Dwindling Gas Tax Revenues Equal Bumpy Roads Ahead

No one seems to want to address how future investment in roads, bridges and highways will be funded long term

With all the discussion in Washington over proposed highway funding legislation, there seems to be an elephant in the room that everyone is trying to avoid – mainly, how will future investment in our roads, bridges and highways be funded long term? Current proposals, such as using funds resulting from the troop pullout in the Middle East or levying higher fees on offshore drilling, are stop-gap measures, not long-term fixes.

An interesting blog from theatlantic.com points to the larger issue.
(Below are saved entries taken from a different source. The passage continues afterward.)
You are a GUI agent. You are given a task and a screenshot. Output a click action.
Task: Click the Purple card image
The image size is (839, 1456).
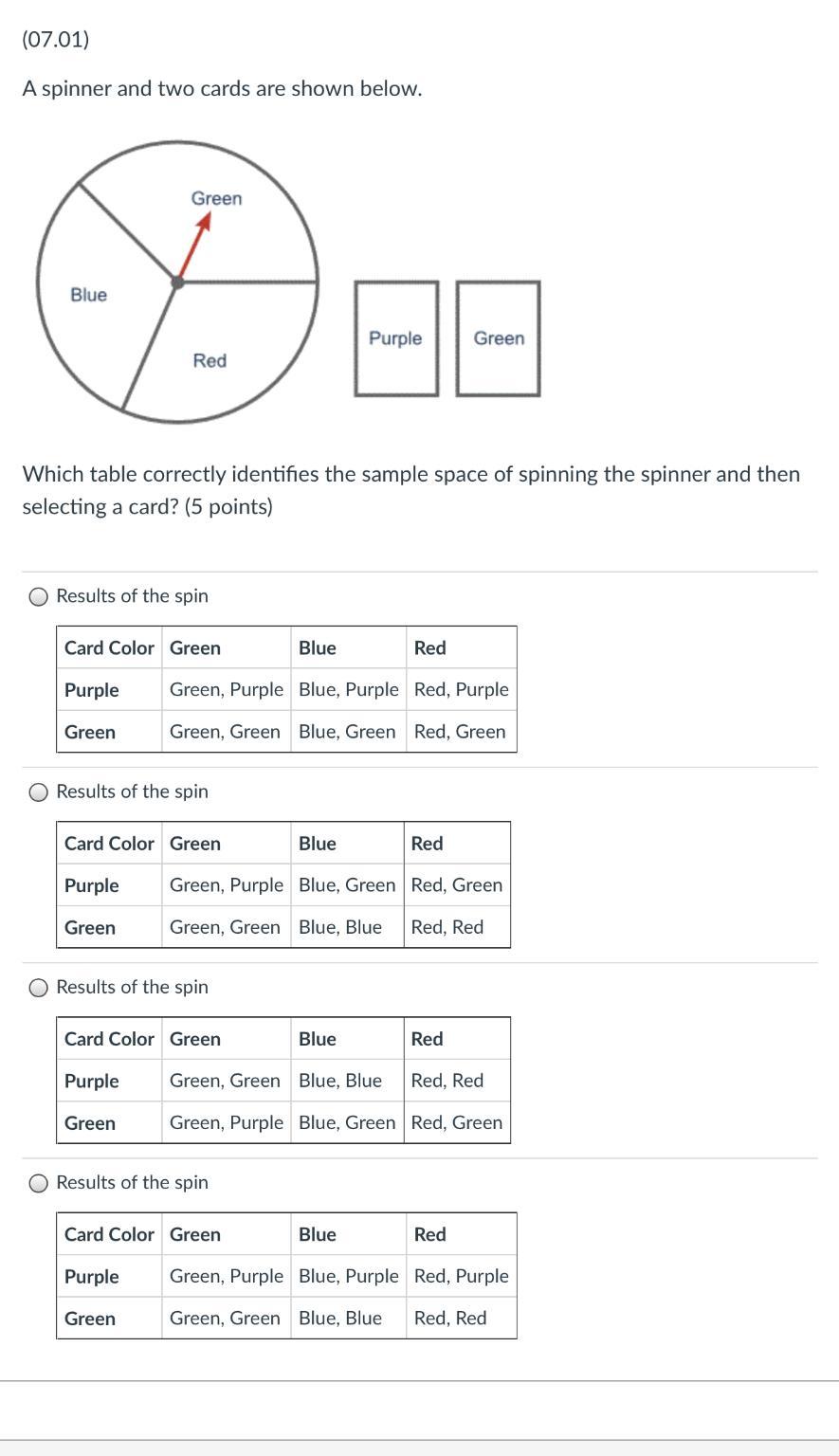(x=396, y=338)
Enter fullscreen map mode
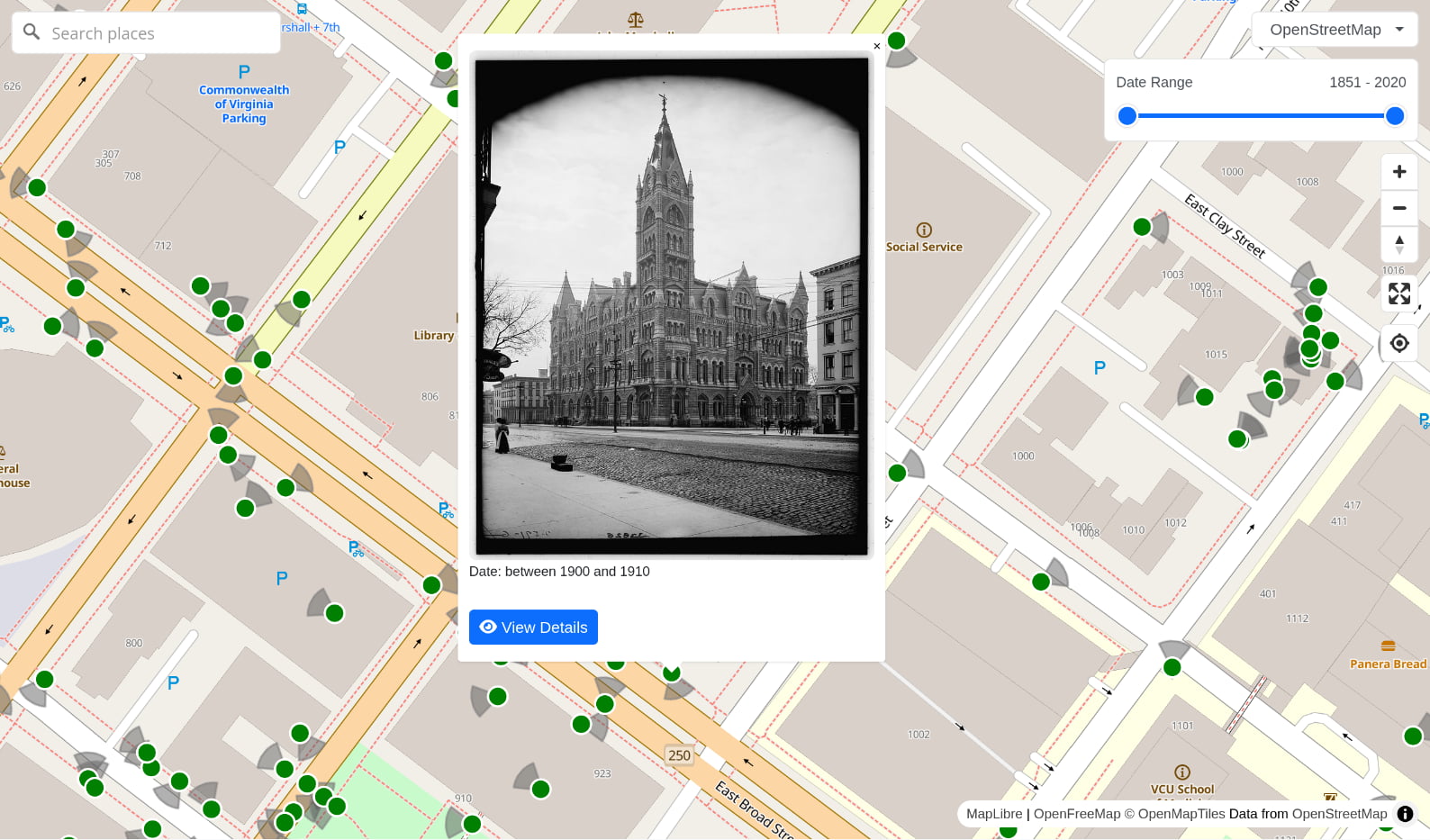This screenshot has height=840, width=1430. coord(1398,294)
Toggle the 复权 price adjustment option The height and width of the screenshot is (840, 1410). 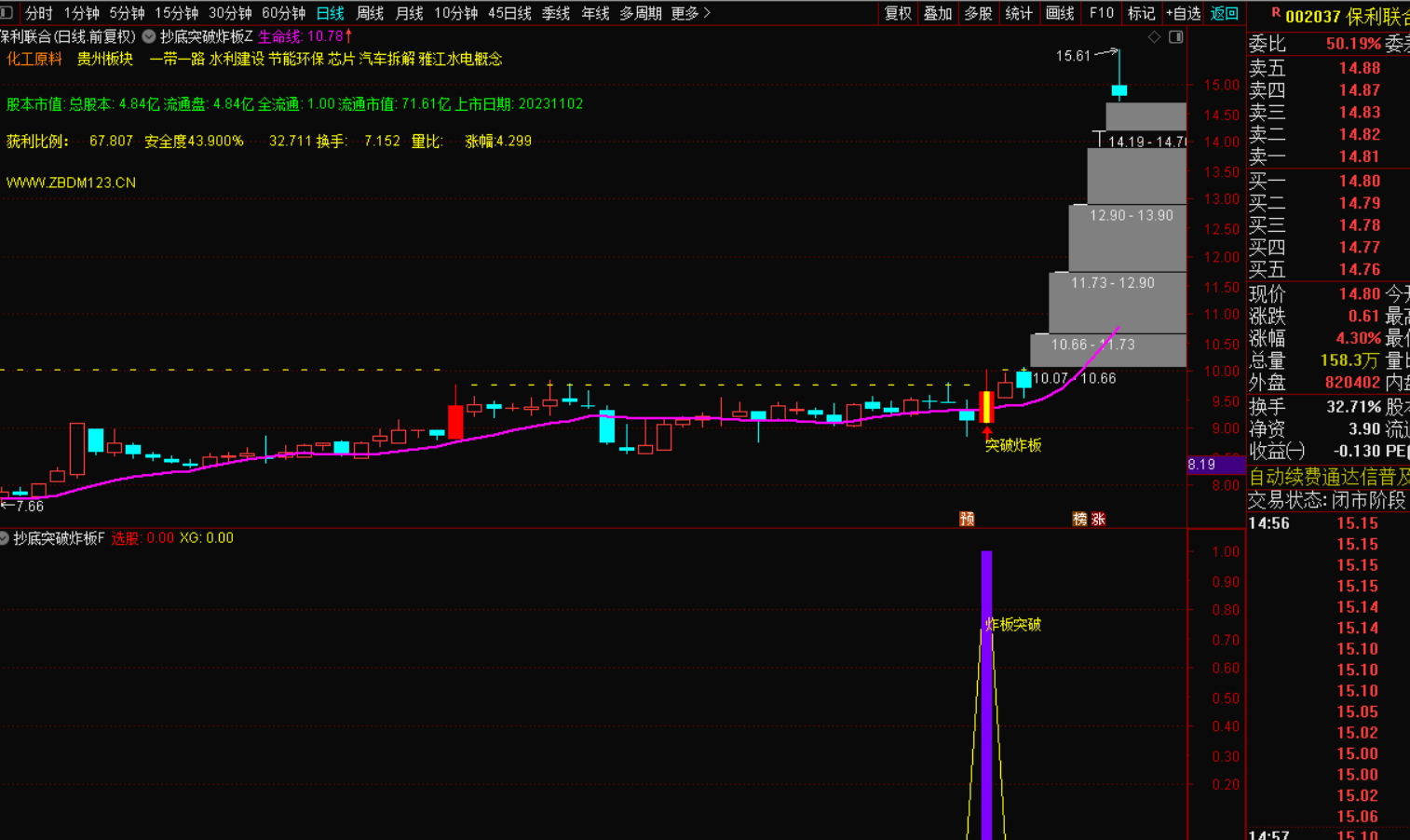[898, 13]
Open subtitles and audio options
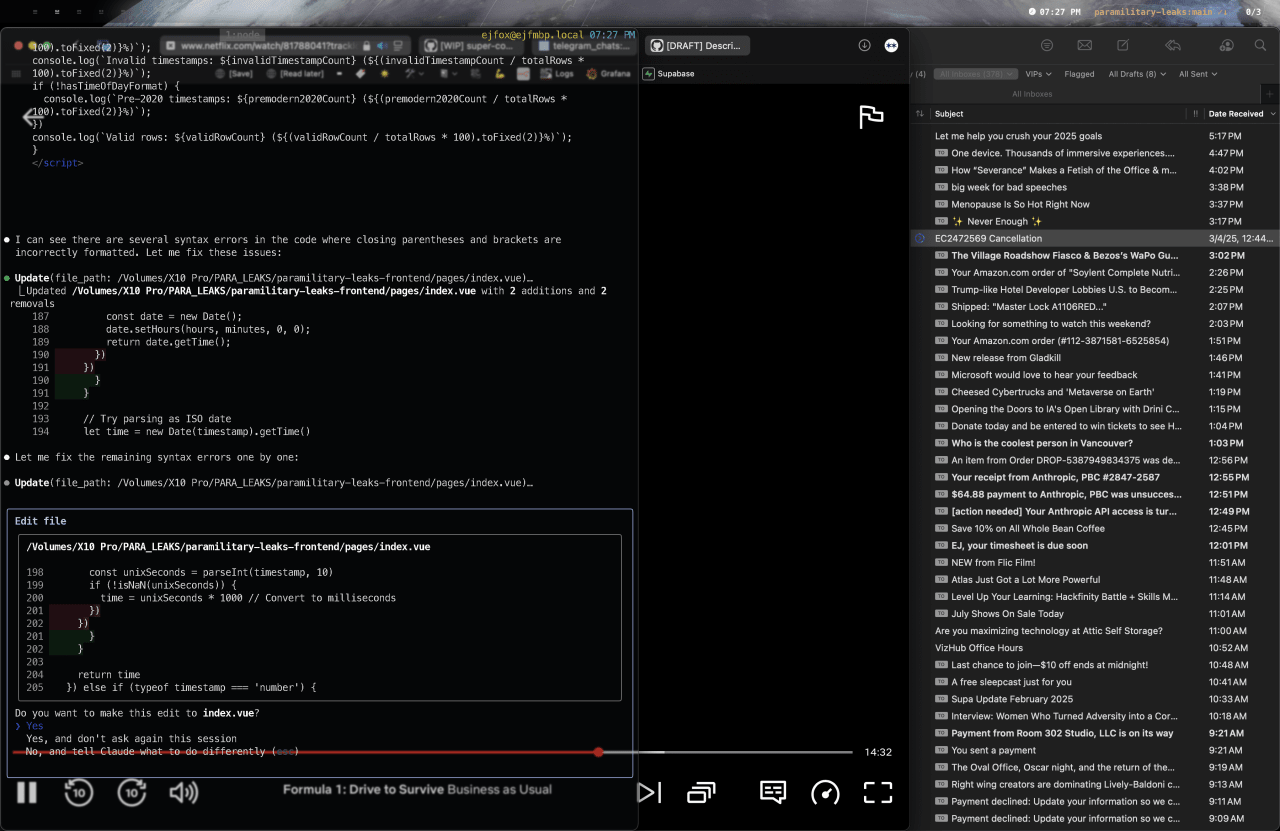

In "Why Your Prius Will Bankrupt Our Highways", author Jordan Weissmann points to the rather obvious problem with the current funding mechanism, the Highway Trust Fund (HTF). The HTF is dependent upon the federal fuel tax as its primary revenue source. While self supporting during the gas-guzzling eras of the '80s and '90s, the HTF has dwindled rapidly as the government and consumers have pushed the automotive industry for ever more fuel-efficient cars and trucks and alternative fuel vehicles.

The economic downturn didn't help either. "Penny-pinching drivers logged fewer miles to save on gas," Weissman writes. "Today, Americans are still using less fuel than they did just a few years ago. As a result, they're paying fewer gas taxes, and less money is flowing into the Highway Trust Fund, which is now facing potential insolvency in 2013, according to the Congressional Budget Office."

With an unwillingness in Congress to raise the gas tax, and no solid proposals for alternative funding sources, America's highways face a bumpy future. As Weissmann indicates, "Today's shortfalls are nothing compared to what's waiting down the road as cars become even more efficient."

Legislators in Washington continue to spew out spending proposals with the assumption that the revenues will somehow materialize to pay for them. But without a defined revenue source in place, it's all largely smoke and mirror politics at play.

Until the real work is done and a solution is developed, America's motorists, and construction workforce, are forced to sit idle on the sidelines – and roadways – and watch as the world's greatest interstate system slowly crumbles into obsolescence.